When attorneys appeared for the hearing specially scheduled by the trial judge, the trial court, without any argument from defense counsel, advised counsel that he had carefully studied the pending motion to dismiss and noted that the only counsel of record for the claimant was Mr. Dawson but that a different attorney was present. The court also noted that it was not until two hours and forty-seven minutes before the specially scheduled hearing that a courtesy copy of the pleading signed by an attorney not of record had been provided to the court. The first words from the mouth of defense counsel were directed to an attempted explanation of some background information concerning contact between the attorneys, to which the new attorney who had signed the new pleading interrupted and objected to any information being provided to the Court.

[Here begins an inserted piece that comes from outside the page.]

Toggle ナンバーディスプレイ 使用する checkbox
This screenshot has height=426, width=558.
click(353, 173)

He proclaimed that he wanted "to set the rules straight." The trial judge immediately responded to the objection by voicing his concerns with the new pleading to "set the rule straight." The trial judge correctly observed that Mr. Dawson was counsel of record and no proper substitution of counsel or notice had been perfected. Secondly, the judge observed that he had not seen a proper notice of appearance as co-counsel and that there had been a violation of and failure to follow the applicable rules of judicial administration. The court noted that it could only recognize counsel of record. The new attorney responded that a Notice of Appearance had been filed earlier that day but apparently, neither the court nor any others had been provided a copy. The trial court, correctly or incorrectly, was of the view and determined that the purported Notice of Appearance was defective, ineffective and (in the words of the trial judge) not "worth the paper it's written on simply because you are not appearing as co-counsel."

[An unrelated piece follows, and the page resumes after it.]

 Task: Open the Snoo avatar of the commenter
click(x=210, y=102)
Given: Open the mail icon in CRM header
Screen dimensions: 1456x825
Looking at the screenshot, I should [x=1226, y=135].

All of this occurred and the trial judge reached his conclusion that the attempted new pleadings were defective without one word from defense counsel concerning the subject. The trial judge's determination was based entirely on the Rules of Judicial Administration, not the Rules of Civil Procedure. All of this is totally omitted from the discussion by the district court of appeal and correspondingly from the majority's discussion in quoting only from that district court opinion.

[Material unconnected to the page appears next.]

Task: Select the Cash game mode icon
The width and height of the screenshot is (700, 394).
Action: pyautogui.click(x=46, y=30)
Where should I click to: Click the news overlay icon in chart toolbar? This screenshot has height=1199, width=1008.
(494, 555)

Faced with this determination and announcement by the trial judge, the new attorney at the hearing then attempted to shift the argument to assert that a different professional corporation listed on the new pleading was a de facto employee of counsel of record. The trial judge quickly rejected this argument, correctly or incorrectly, and reflected that "I'm at a total loss because as of yet, I see nothing to authorize the appearance of" the new attorney. It was not until after this determination had been made that the issue of amending a complaint was even discussed. Thus, the substance of the trial court's concern, correctly or incorrectly, was projected in a sua sponte manner and was based upon the judicial administration rules, not technical compliance with the Rules of Civil Procedure relating to the amendment of pleadings which has now unfortunately become the focus contrary to that which was the focus of the trial court.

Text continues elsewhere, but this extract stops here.